- What you need to do -
Gather all lines in the entries that include the word "icon".

- Entries supplied -
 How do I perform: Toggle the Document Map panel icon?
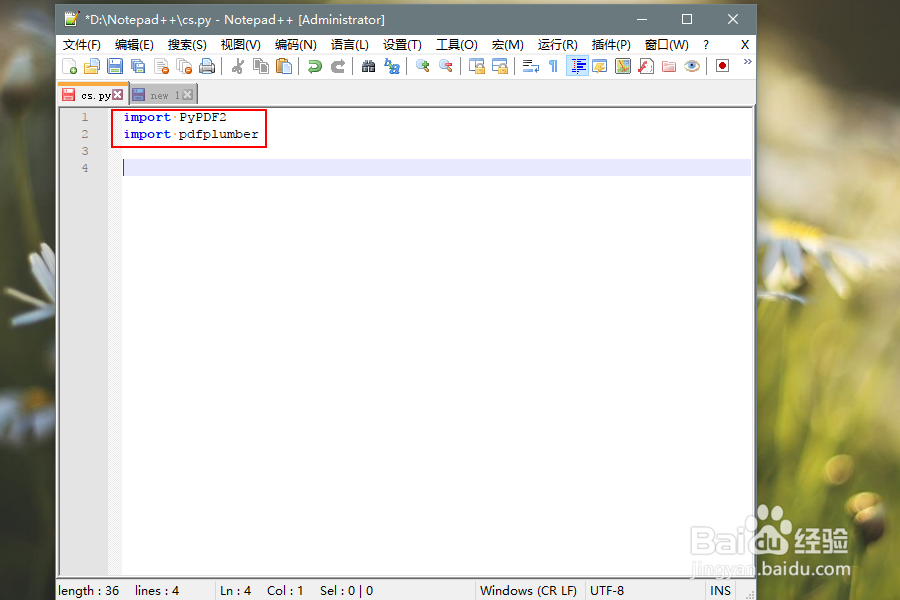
---
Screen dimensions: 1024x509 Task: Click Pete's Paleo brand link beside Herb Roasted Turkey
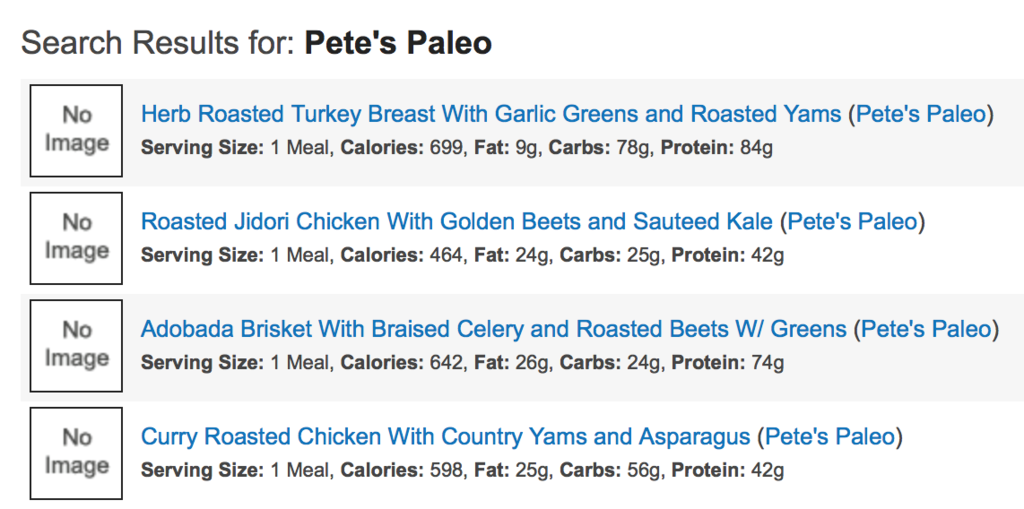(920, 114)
...
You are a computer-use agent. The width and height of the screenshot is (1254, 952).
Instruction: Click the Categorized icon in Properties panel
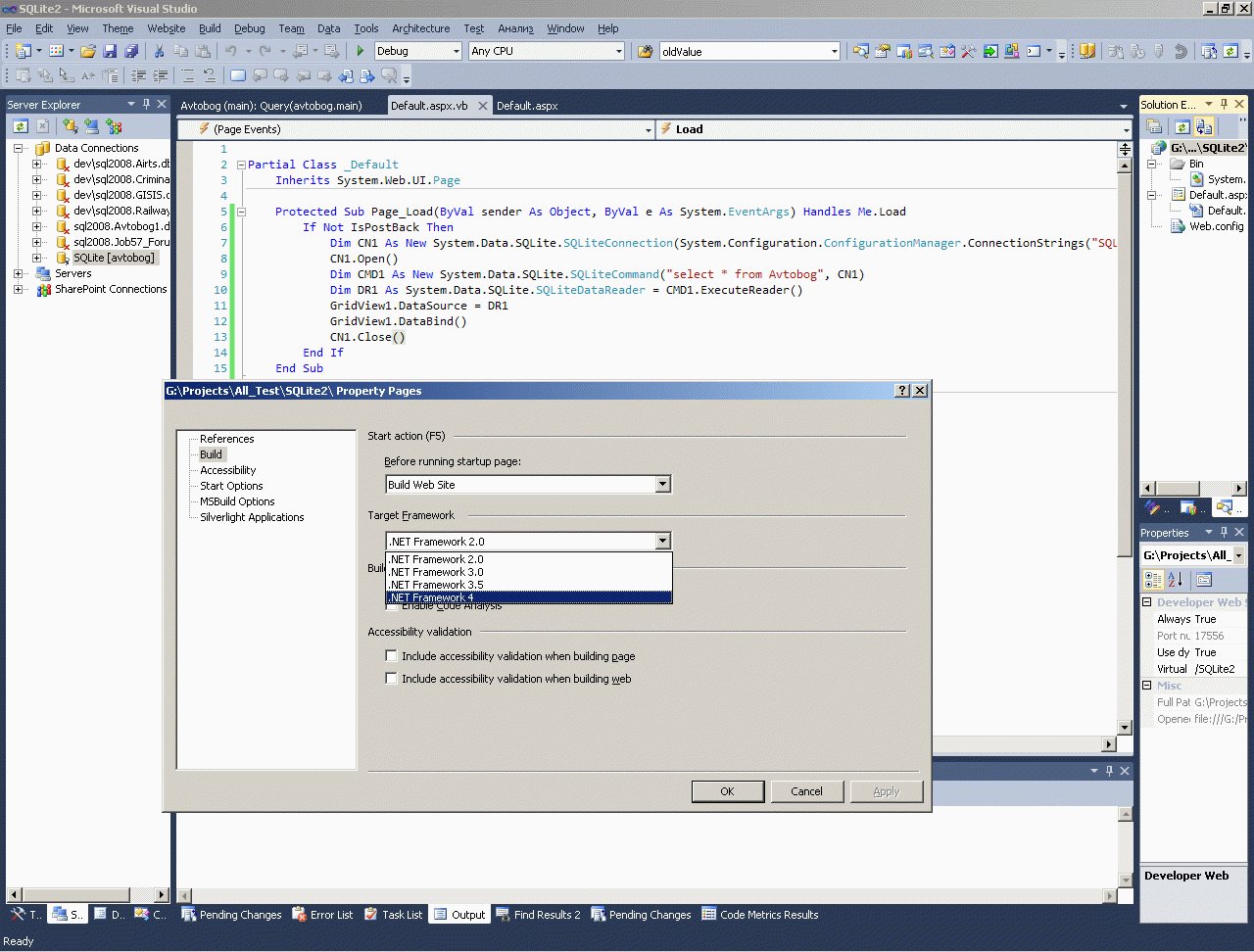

- Exercise output -
 How do I perform: Toggle the Document Map panel icon?
Instruction: Click the Categorized icon in Properties panel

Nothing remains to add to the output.